Nel pc e nel telefono di un 35enne albanese, molto attivo anche su Facebook, gli investigatori della Digos hanno trovato video e foto di azioni terroristiche. Oltre al ritiro del passaporto e al divieto di usare Internet all'uomo è stato consigliato di seguire un percorso di deradicalizzazione
Nel suo computer e nel suo smartphone conservava di tutto: foto che lo ritraggono armato di mitragliatore, video di attacchi e azioni terroristiche di Daesh, immagini di decapitazioni di prigionieri occidentali, videogiochi come Assassin’s Creed doppiati con voci che esaltano il jihad e accusano la Gran Bretagna di aver distrutto il primo Califfato, un’intervista al fondamentalista Anjem Choudary nella quale esorta i combattenti a conquistare Roma. Persino post pubblicati su Facebook in cui augura il ripetersi di attentati come quello al Bataclan di Parigi del 13 novembre 2015.
La Digos di Bari, che monitora tutta l’attività dei social network in tutta la provincia per spegnere i focolai di fanatismo religioso di natura islamica, lo teneva d’occhio da un anno e mezzo e, qualche giorno fa, ha deciso di intervenire perquisendo la sua abitazione e sequestrando tutto il materiale trovato. Ma la misura decisa dalla giustizia per il 35enne albanese, sposato e con figli, residente in provincia di Bari, cittadino italiano da un decennio, è stata unica nel suo genere.
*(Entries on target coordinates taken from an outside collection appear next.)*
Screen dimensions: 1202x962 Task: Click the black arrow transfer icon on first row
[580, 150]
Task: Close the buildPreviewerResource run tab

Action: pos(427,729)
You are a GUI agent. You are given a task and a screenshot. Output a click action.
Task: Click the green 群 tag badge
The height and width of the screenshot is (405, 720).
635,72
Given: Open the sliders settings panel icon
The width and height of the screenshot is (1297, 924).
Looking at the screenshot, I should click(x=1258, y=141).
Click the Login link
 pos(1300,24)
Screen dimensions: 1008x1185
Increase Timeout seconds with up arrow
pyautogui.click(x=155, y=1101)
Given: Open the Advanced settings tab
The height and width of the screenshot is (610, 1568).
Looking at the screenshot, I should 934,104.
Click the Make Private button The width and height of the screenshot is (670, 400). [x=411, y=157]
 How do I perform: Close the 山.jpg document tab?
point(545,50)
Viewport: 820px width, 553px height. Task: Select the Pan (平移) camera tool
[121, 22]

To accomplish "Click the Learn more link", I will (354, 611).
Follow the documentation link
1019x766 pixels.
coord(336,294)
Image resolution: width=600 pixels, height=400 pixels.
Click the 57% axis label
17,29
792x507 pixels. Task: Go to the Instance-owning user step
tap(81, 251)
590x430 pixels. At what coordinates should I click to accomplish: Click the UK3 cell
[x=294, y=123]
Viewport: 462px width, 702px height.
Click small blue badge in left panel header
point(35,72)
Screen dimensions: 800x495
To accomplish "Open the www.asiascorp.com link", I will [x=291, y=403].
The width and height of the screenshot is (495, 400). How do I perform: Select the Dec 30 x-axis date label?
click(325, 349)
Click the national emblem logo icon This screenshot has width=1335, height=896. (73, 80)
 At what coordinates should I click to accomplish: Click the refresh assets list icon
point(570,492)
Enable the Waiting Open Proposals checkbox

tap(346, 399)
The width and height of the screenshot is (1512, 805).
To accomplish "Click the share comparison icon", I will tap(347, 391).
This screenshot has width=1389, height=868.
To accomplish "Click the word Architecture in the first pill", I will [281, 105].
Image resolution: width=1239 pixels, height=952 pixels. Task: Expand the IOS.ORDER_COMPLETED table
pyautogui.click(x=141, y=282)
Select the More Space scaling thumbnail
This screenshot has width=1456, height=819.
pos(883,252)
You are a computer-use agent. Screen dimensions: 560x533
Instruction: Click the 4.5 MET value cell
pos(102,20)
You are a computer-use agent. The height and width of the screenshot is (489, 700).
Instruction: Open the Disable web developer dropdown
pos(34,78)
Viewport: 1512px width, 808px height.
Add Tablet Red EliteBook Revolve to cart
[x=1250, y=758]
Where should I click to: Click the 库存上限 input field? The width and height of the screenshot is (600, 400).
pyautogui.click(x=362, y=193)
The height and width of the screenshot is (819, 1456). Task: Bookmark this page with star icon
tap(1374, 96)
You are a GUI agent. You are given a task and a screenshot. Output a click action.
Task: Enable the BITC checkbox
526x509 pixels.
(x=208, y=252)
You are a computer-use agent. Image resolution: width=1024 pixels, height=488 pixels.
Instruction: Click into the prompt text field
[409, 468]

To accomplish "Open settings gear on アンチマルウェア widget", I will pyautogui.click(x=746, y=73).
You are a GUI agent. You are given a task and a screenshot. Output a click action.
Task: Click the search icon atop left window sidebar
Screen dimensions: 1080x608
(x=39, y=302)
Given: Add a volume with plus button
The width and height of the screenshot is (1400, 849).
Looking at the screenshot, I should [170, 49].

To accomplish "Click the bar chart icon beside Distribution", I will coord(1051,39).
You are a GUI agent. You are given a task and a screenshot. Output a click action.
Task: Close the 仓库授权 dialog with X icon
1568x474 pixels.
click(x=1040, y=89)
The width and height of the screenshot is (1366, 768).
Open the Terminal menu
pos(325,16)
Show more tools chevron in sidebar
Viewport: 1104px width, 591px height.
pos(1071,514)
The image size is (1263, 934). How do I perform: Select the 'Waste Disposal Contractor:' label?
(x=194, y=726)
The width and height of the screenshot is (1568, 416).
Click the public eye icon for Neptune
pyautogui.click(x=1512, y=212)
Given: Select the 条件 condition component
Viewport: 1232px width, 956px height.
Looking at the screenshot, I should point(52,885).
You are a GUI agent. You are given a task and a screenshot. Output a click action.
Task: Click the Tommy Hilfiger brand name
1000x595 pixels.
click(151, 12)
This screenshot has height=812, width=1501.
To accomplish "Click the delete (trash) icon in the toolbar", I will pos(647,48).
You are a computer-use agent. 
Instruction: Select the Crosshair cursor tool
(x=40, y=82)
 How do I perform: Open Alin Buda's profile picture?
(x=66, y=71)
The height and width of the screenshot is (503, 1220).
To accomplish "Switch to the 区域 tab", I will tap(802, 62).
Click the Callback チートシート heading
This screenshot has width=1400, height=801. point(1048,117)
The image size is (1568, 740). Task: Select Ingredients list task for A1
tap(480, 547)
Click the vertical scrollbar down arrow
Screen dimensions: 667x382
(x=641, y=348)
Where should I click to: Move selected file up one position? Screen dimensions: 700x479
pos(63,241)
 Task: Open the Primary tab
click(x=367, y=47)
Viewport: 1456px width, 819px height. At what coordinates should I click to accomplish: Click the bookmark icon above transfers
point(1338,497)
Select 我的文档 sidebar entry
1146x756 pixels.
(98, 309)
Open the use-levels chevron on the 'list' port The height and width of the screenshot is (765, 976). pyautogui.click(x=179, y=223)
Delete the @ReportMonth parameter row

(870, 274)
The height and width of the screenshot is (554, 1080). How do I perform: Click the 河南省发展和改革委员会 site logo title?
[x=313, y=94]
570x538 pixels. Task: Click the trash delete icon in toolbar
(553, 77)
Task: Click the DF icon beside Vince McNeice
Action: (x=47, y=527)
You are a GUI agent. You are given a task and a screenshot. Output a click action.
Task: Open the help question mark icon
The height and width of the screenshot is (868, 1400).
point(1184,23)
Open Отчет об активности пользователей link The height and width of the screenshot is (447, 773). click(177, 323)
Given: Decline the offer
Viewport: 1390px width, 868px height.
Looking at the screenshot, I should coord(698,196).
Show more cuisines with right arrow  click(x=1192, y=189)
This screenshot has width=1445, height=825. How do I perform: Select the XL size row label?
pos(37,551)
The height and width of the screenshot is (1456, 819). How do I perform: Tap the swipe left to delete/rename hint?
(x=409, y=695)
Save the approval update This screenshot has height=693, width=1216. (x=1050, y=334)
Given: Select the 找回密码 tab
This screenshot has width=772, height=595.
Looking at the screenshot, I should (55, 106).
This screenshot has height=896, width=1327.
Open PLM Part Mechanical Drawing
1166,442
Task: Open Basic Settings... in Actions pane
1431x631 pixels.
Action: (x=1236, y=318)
Ritirare il passaporto, sottoporlo a sorveglianza speciale continua per due anni, privarlo di Internet e del telefono sono misure necessarie ma non ritenute sufficienti. Per questo la terza sezione penale del Tribunale di Bari, su richiesta della Procura, ha pensato ad una misura ulteriore: frequentare un corso di religione islamica.
Una forma di riabilitazione, insomma, che va oltre ciò che impone la legge. “All’uomo – si legge – potrà essere d’ausilio, oltre l’astensione dalle attività di comunicazione telefoniche ed informatiche che possono formare oggetto di specifica inibizione, l’avvio di un percorso di studio dei valori della religione islamica che consenta di acquisire elementi di conoscenza che gli consentano di comprenderne gli insegnamenti senza confonderli con il fondamentalismo religioso e la propaganda islamista; si tratta di un processo di <de-radicalizzazione>”.
Quello del giudice non è stato un ordine perentorio, piuttosto un caloroso consiglio. L’uomo ha accettato, presto gli sarà affidata una “guida” nella comunità islamica pugliese che gli permetterà di studiare approfonditamente il Corano, chiarendo così le idee su religione e terrorismo. In Puglia, nel giro di due anni, sono diverse le persone fermate, perché collegate o attratte dal fondamentalismo islamico. Ecco perché la Procura e la Digos del capoluogo, d’intesa con la comunità islamica pugliese, renderanno questa prima esperienza, un percorso stabile da adottare nei confronti di chiunque dovesse mostrare un’attrazione sospetta e pericolosa verso quel mondo.